Knowing a bit about instrumentation but nothing about your instrument, there's almost always stuff you can do before compression.

For example:

  • You can use a smaller but less precise datatype, perhaps using a datum value from which you send the difference - or just send the difference from the previous reading - if this is known to be small, you may be able to use a smaller (even custom) datatype.
  • You can average datapoints in a column rather than just picking every nth point.
    • This means the SNR of the data you have to work with is better,
    • It also potentially improves compressibility as noise doesn't compress well and you're reducing the noise.
  • You can obviously select the most meaningful columns, and that heavily depends on what you want to know. It may not be a trivial decision. Say you're reading a bunch of temperatures - you might want daily or hourly averages for every sensor every day, but each day pick a different sensor to send at 1s resolution to look for short-term rises in temperature.
  • You may even find that transposing the data allows it to compress better. That's certainly the case for crude compression methods on ASCII data as runs of identical or even similar values compress more than cycling through widely differing data. So instead of sending records of (for example) timestamp, latitude, longitude, altitude, temperature you send a list of timestamps, a list of latitudes, etc. You would need to test this. Depending on your error correction you should even test on a noisy channel; if you merely detect and skip errors, would you rather lose a column or a row (in source data coordinates)?
Chris H
  • 2,245
5

For metadata, there are two types : File-system and in-built.

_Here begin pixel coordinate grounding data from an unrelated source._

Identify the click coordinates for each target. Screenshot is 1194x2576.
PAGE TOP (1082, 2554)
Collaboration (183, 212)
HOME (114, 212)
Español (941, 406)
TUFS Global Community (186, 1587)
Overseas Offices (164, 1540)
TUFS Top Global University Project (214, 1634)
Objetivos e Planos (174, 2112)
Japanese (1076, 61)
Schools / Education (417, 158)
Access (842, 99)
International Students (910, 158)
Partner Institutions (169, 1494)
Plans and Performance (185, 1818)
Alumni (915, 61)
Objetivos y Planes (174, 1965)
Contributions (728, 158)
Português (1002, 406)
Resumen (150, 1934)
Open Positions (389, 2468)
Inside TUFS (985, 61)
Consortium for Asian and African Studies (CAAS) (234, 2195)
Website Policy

The file-system metadata includes date of creation, owning user and more, but usually this remains in the source file-system and is created anew on the target file-system. In short, it's usually not transferred, only the file-data is transferred. However, if you transfer an archive, such as Zip, the metadata is included in the archive.

The in-built metadata is included in some files such as Office files, and can include details about the author, the data and more. This data is transmitted with the document itself and is indivisible.

If you wish to use the bandwidth to the maximum, the protocol itself is less important, and can be FTP, FTPS or SFTP or other as needed. It is much more important to reduce the amount of data that is to be transferred.

You may do this by the obvious method of limiting the data to be transferred, but can also use compression methods to reduce the size of the data. Zip is the older compression method, but 7Zip is newer and more efficient in most cases.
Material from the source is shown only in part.